Inglês (113)  Espanhol (2)  Catalão (1)  Italiano (1)  Todas as línguas (117)
Mostrando 1-5 de 117 (seguinte | mostrar todos)
Another beautiful collection by Diaz, but I must confess I'm growing slightly weary of Yunior. All of his conquests are becoming one and the same to me, and his lack of shaping up is starting to make me like him less. I found "Invierno" to be one of the best stories, if only because it dealt with Yunior's childhood (some of my favorite stories in Drown, too). In this way, I wish This Is How You Lose Her was a little more varied. I mean, I get it--these are stories about loss, but I feel Drown was also like that, but the stories often had more redemptive qualities.
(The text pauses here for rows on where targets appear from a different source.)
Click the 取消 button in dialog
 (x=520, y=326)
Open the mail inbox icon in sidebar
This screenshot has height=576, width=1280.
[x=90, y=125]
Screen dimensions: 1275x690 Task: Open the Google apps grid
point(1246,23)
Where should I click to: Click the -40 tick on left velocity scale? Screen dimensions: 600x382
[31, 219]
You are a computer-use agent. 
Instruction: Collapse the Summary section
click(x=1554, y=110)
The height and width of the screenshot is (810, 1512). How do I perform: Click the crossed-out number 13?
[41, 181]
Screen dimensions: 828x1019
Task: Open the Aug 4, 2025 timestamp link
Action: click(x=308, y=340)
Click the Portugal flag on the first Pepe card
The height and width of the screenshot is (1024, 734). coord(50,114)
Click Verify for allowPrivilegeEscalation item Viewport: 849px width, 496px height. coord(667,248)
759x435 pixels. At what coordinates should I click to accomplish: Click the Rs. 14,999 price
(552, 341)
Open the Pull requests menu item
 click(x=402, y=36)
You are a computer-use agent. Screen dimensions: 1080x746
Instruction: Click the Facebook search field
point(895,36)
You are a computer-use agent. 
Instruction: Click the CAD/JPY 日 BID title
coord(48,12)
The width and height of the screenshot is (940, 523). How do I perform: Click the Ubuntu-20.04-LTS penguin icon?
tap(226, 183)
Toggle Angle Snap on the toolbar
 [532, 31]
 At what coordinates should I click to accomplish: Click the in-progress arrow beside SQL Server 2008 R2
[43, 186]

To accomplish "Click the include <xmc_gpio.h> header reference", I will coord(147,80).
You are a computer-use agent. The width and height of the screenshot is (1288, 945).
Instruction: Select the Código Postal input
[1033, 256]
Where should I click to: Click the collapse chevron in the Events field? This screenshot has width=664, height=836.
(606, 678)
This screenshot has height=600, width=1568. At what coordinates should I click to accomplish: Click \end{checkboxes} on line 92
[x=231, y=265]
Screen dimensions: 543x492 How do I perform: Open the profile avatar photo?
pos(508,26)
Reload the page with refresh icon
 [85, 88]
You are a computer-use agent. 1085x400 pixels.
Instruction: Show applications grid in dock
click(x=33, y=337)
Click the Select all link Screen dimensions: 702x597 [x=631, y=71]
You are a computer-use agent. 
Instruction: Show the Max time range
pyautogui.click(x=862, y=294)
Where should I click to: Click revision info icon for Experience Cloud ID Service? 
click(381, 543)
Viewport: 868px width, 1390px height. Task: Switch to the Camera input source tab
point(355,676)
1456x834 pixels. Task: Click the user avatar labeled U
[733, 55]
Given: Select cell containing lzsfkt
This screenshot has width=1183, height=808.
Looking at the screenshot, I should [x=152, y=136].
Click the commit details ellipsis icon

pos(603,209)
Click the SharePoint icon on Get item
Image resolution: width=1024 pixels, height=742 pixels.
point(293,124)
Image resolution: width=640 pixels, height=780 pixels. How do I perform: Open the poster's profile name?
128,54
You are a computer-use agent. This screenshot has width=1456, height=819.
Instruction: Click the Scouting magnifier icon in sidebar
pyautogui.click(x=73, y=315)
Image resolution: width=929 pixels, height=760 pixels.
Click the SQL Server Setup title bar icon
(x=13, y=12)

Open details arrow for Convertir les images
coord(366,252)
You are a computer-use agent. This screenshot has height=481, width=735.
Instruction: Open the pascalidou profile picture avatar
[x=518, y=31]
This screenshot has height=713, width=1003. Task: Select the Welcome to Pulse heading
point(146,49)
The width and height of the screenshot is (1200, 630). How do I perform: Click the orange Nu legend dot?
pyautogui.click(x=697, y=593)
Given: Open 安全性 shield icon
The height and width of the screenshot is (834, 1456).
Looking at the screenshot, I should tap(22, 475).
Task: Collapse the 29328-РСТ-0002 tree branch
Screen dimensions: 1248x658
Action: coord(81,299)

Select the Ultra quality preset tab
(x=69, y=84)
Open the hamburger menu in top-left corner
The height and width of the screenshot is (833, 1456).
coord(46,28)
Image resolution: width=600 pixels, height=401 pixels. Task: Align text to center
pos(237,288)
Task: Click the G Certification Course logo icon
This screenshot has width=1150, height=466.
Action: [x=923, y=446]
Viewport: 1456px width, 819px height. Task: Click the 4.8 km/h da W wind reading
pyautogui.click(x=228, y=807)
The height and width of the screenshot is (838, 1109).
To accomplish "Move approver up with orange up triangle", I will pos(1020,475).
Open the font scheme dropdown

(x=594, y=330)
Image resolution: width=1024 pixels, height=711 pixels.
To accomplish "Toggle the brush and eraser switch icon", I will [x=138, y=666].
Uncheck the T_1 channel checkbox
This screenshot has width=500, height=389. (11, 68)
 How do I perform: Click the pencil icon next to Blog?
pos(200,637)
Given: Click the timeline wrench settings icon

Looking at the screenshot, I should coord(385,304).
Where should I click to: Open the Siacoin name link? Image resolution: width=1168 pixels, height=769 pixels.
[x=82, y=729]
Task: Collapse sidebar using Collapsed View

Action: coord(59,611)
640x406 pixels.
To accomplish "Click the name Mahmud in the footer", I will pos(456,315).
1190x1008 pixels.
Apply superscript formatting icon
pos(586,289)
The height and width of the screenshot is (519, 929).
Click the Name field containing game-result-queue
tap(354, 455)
I'm still in the Diaz camp, though, and am curious to see what he's going to bring us next.... ( )
  LibroLindsay | Jun 18, 2021 |
"The half-life of love is forever."

I could share a dozen-plus favorite lines from the book, and because I want everyone to experience it, I'm tempted to. But instead, I'll just implore you: If you appreciate beautiful writing and have ever loved (and lost) anyone or anything, read "This Is How You Lose Her." Díaz is a brilliant writer, and he uses a "Spanglish freestyle narration," sprinkling his prose with Spanish words and phrases. The collection of short stories mostly narrated by the Dominican Yunior are moving, relatable, witty and electric.

When Yunior's girlfriend, Alma, reads his journal and discoverers he's been cheating:

“Instead of lowering your head and copping to it like a man, you pick up the journal as one might hold a bady's beshattered diaper, as one might pinch a recently benutted condom. You glance at the offending passages. Then you look at her and smile a smile your dissembling face will remember until the day you die. Baby, you say, baby, this is part of my novel.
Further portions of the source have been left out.